Being a doctor is about communicating information that is nowhere near common knowledge in a way that makes sense to people who have never read a medical textbook. It is tough. It takes a lifetime to even consider being remotely competent in this skill.
I had the chance to go through the communication workshop last year which made this year slightly less nerve-wracking. While I felt like there were areas I did better in, there is still so much that I can learn and work on. The underlying theme though, in most cases, is "less is more". Less in the sense that, there is only so much a person can process at any given time. There is a way to provide difficult information so that people are given space to absorb and process. If it takes us 7+ years of training to even be allowed to work as independent physicians, why should we expect our patients and their families to be able to hear, process, analyze, and decide on some of the most difficult decisions in their lives in less than an hour? It's selfish and cruel. I can't imagine many people go into medical school saying "this is all about me; forget the people I'm taking care of; they only matter if they do what I want them to". And yet, that is almost what we do when trying to make people make life-altering decisions in a blink of an eye. On top of that, we forget to give them the respect of getting to know them and what's important to them before dropping bombshells of information on them.

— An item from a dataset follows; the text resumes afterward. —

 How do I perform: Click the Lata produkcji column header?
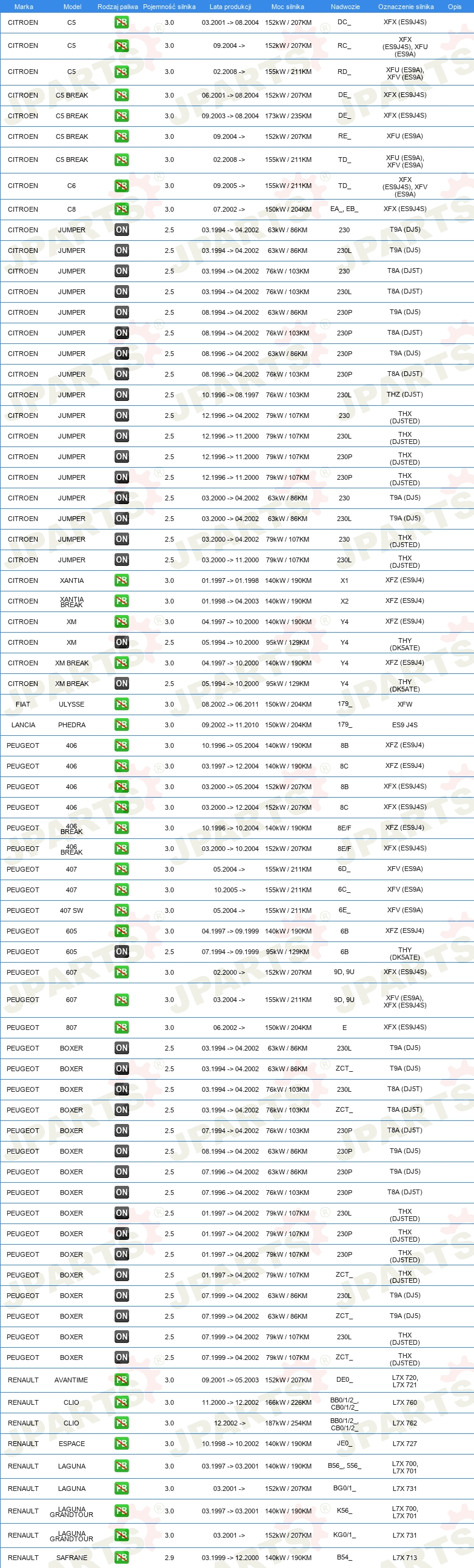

The challenge of this year will be disseminating the message that a palliative medicine consult isn't about "getting the DNR" or "making someone hospice". It's making sure people are informed to the best of our ability and provided recommendations on further treatment based on their hopes and goals. Emphasis on the Patients and their Families hopes and goals, not ours as the team. Our agenda is second to what is best for the patient and family. And especially if the patient isn't able to communicate and it falls on the family to speak for them, the family needs to be comfortable with each step. If they're loved one dies based on the decisions they made for their loved one, they need the peace to know that any decision they made was in their loved ones best interest. We move on to the next living patient, the family's world stops turning for some time as they cope with the loss of someone important to them. Our hope is that we were able to guide them through the complicated decisions to a place where in their grief, they know that did everything their loved one would have wanted for their medical care.